┌─ Excerpted passage
My relationship with Baxter was not all sweetness and light. I went on a spring-break trip to Eastern Europe with him, his wife, a few other faculty members, a bunch of other students, and a few students' parents in the spring of 1996. As is made amply clear by reading the journal I kept during the trip, I spent much of the time I was overseas acting inappropriately or cowering from all human contact (both of which were attributable to an ongoing slow meltdown I was having that would climax before the end of the year). At one point while our group was prowling the streets of Budapest, I punched another student in the chest; meaning to inflict just a tap, I disastrously caught him right in the solar plexus, where any blow can make it difficult to breathe. Without actually naming me, Baxter rightly reamed me out in front of the entire group. I apologized to my fellow student, but I'm not sure if I apologized to Baxter, and I should have. He let me back in his orbit eventually, though; I was trying to be good, and I think he knew that. Or I hope he did.
Baxter was actually one of the few people at RM who knew where I had gone for a year and a half. After a first month of his class in which I displayed a near-boundless enthusiasm for (1) his near-boundless enthusiasm and (2) the German cultural history we were being taught at the time, he asked me, essentially, where I had been all this time, since it wasn't in his class. Because I already liked Baxter a lot, I made a very quick decision to tell the truth rather than drawing on my stock of well-used evasions. "Do you know what Frost is?" I asked, naming the school at which I had toiled to return to socio-behavioral respectability. "Yes." "That's where I was." Baxter looked at me in disbelief, at which point I enlisted my classmate Jeff Jacobs to confirm that I never ever lie. Baxter immediately became solicitous, as much so as I ever saw him, in praising my eagerness to learn. Later in the semester, he gave me a couple little helps in the class that I didn't really need; I attributed them to his knowledge of where I had come from. Other students invited him in further into their lives than I did, and he liked to be invited — at the memorial service, people talked about him showing up for softball games, trading mix CDs with him, and letting him weigh in on their career choices. When I went to Berlin and Prague with my family during that junior year, he read the entire journal I kept of that trip, remarking the next day on some curious encounters I had had with Czech women, trying to draw me out. I sometimes wonder what would have gone differently if Baxter and I had been closer, even though I know the answer is probably "not much." He wasn't superhuman, even if it sometimes seemed that way.
└─
§ **To be done**:
1 > List every city named in the passage about Baxter above.
2 > Answer these from the passage about Baxter above:
(a) In what year did the spring-break trip to Eastern Europe take place?
(b) What school did the writer name when Baxter asked where they had been?
(c) Which classmate was called on to confirm that the writer never lies?
┌─ Dataset excerpt
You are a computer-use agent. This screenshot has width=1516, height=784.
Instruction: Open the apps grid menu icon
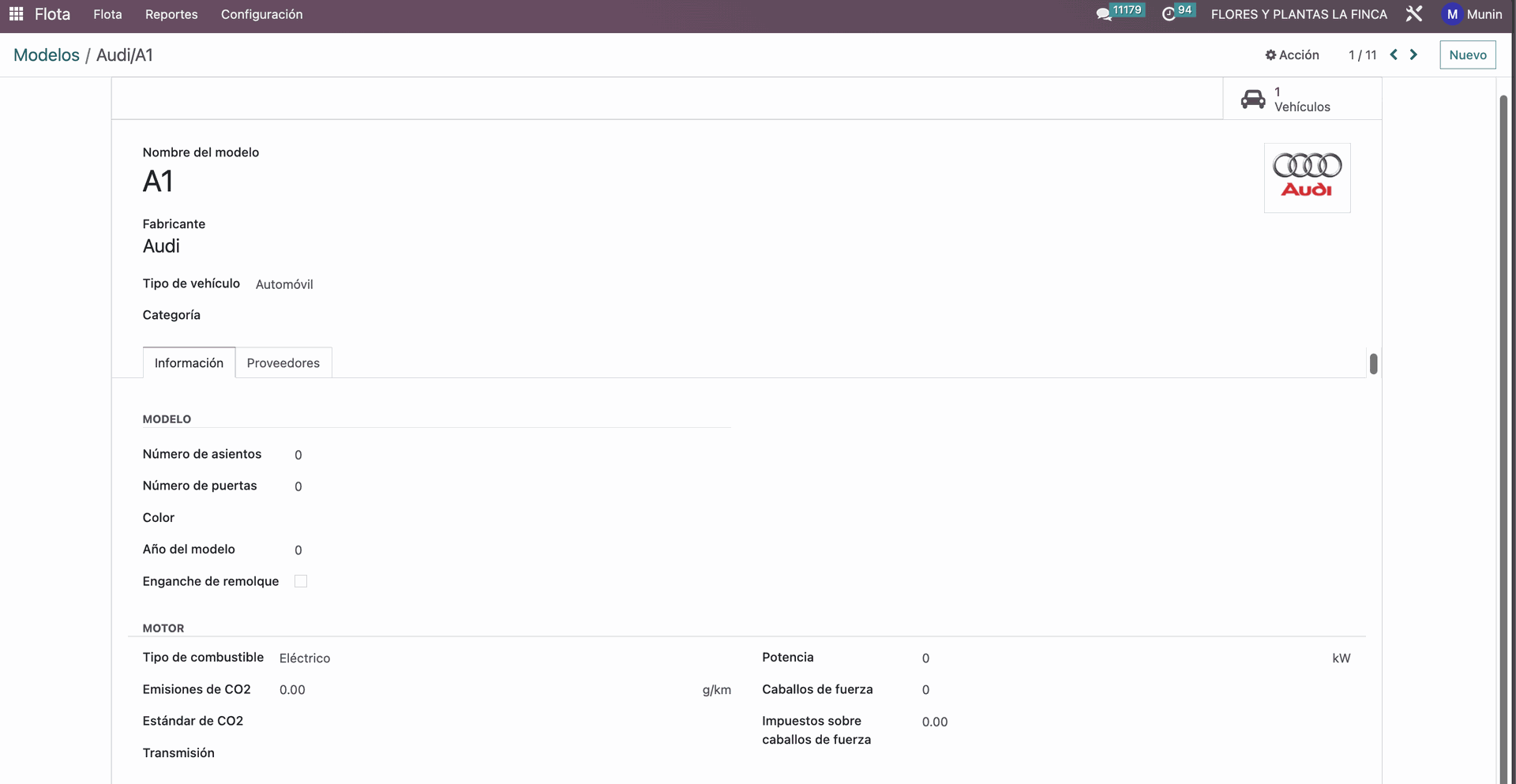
└─
§ **Responses by task**:
1 > Budapest, Berlin, Prague

2 >
(a) 1996
(b) Frost
(c) Jeff Jacobs